EXTRACT ::

»»

Pembrolizumab Active in Relapsed Mediastinal Large B-Cell Lymphoma

Pembrolizumab (Keytruda) demonstrated antitumor activity in the majority of patients with recurrent/refractory primary mediastinal large B-cell lymphoma.

Pier Luigi Zinzani, MD, PhD

Pembrolizumab (Keytruda) demonstrated antitumor activity in the majority of patients with recurrent/refractory primary mediastinal large B-cell lymphoma (rrPMBCL), according to an interim analysis of findings from the phase II KEYNOTE-170 trial.

The study’s primary endpoint, objective response rate (ORR) by blinded independent central review (BICR), was 41% based on 29 patients (95% CI, 24—61). Four patients (14%) showed complete response (CR) and 28% a partial response (PR). Stable disease was reported in 3 patients, 8 patients experienced progressive disease, and 6 patients were not assessed. Responses were ongoing in 10 patients at the time of data cutoff December 7, 2016.

««

DATA SECTION ::
»»

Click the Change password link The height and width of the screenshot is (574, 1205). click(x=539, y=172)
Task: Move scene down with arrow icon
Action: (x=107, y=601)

««

AIM OF THE EXERCISE :: Continue the report on pembrolizumab in relapsed primary mediastinal large B-cell lymphoma, starting after its last sentence.

RESULT OF THIS TASK ::
“Although 80% of patients with PMBCL are cured with standard frontline rituximab therapy, those who are refractory to standard treatment have a poor prognosis and few treatment options,” noted Pier Luigi Zinzani MD, who presented the results at the 2017 International Conference on Malignant Lymphoma (ICML) biennial meeting in Lugano, Switzerland. “With only about 200 patients are diagnosed in the US yearly, the ability to conduct clinical trials to discover new treatment options is limited by small patient numbers.”

PMBCL frequently harbors genetic abnormalities at the 9p24 locus leading to the overexpression of PD-L1 and PD-L2, which may contribute to an immune evasion mechanism, according to Zinzani. “This may be targeted by PD-1 blockade with the anti-PD-1 antibody, pembrolizumab, which may restore tumor immune surveillance in PMBCL.”

Zinzani, an associate professor at the Institute of Hematology, University of Bologna, presented data from a preliminary analysis of 49 patients in the rrPMBCL cohort of the KEYNOTE-170 study. The planned enrollment is 53 patients for this cohort, who are required to have Richter syndrome and to have failed or have been ineligible for autologous stem cell transplant (auto SCT) and have ECOG performance status of 0-1.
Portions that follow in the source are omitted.